▶ _DIRECTIONS_: Nothing is to be altered; the data must be repeated exactly.

Top of PROVIDED ENTRIES

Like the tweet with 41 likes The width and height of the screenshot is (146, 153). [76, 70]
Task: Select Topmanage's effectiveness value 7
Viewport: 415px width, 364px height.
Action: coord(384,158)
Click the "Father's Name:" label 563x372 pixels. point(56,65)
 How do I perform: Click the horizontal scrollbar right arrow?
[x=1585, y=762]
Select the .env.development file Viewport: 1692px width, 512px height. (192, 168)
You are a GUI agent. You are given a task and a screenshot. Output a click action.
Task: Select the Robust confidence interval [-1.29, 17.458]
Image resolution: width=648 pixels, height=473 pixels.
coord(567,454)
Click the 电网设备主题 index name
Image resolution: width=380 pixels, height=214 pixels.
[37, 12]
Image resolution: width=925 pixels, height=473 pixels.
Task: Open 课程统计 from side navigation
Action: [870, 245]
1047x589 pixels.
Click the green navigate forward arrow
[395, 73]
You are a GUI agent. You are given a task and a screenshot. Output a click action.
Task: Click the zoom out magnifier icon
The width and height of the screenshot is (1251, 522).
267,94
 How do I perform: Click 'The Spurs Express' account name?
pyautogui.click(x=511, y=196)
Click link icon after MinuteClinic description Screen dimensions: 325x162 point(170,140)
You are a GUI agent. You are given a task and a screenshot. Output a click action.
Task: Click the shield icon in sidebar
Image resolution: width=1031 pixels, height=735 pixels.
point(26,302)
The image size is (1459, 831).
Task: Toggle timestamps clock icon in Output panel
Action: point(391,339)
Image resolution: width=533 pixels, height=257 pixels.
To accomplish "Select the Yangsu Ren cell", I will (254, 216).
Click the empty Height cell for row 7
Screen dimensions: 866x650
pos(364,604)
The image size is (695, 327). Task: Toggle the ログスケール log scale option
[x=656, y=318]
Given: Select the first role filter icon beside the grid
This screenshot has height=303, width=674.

Bottom of PROVIDED ENTRIES

▶ _ANSWER TO THIS PROBLEM_:
Like the tweet with 41 likes The width and height of the screenshot is (146, 153). [76, 70]
Task: Select Topmanage's effectiveness value 7
Viewport: 415px width, 364px height.
Action: coord(384,158)
Click the "Father's Name:" label 563x372 pixels. point(56,65)
 How do I perform: Click the horizontal scrollbar right arrow?
[x=1585, y=762]
Select the .env.development file Viewport: 1692px width, 512px height. (192, 168)
You are a GUI agent. You are given a task and a screenshot. Output a click action.
Task: Select the Robust confidence interval [-1.29, 17.458]
Image resolution: width=648 pixels, height=473 pixels.
coord(567,454)
Click the 电网设备主题 index name
Image resolution: width=380 pixels, height=214 pixels.
[37, 12]
Image resolution: width=925 pixels, height=473 pixels.
Task: Open 课程统计 from side navigation
Action: [870, 245]
1047x589 pixels.
Click the green navigate forward arrow
[395, 73]
You are a GUI agent. You are given a task and a screenshot. Output a click action.
Task: Click the zoom out magnifier icon
The width and height of the screenshot is (1251, 522).
267,94
 How do I perform: Click 'The Spurs Express' account name?
pyautogui.click(x=511, y=196)
Click link icon after MinuteClinic description Screen dimensions: 325x162 point(170,140)
You are a GUI agent. You are given a task and a screenshot. Output a click action.
Task: Click the shield icon in sidebar
Image resolution: width=1031 pixels, height=735 pixels.
point(26,302)
The image size is (1459, 831).
Task: Toggle timestamps clock icon in Output panel
Action: point(391,339)
Image resolution: width=533 pixels, height=257 pixels.
To accomplish "Select the Yangsu Ren cell", I will (254, 216).
Click the empty Height cell for row 7
Screen dimensions: 866x650
pos(364,604)
The image size is (695, 327). Task: Toggle the ログスケール log scale option
[x=656, y=318]
Given: Select the first role filter icon beside the grid
This screenshot has height=303, width=674.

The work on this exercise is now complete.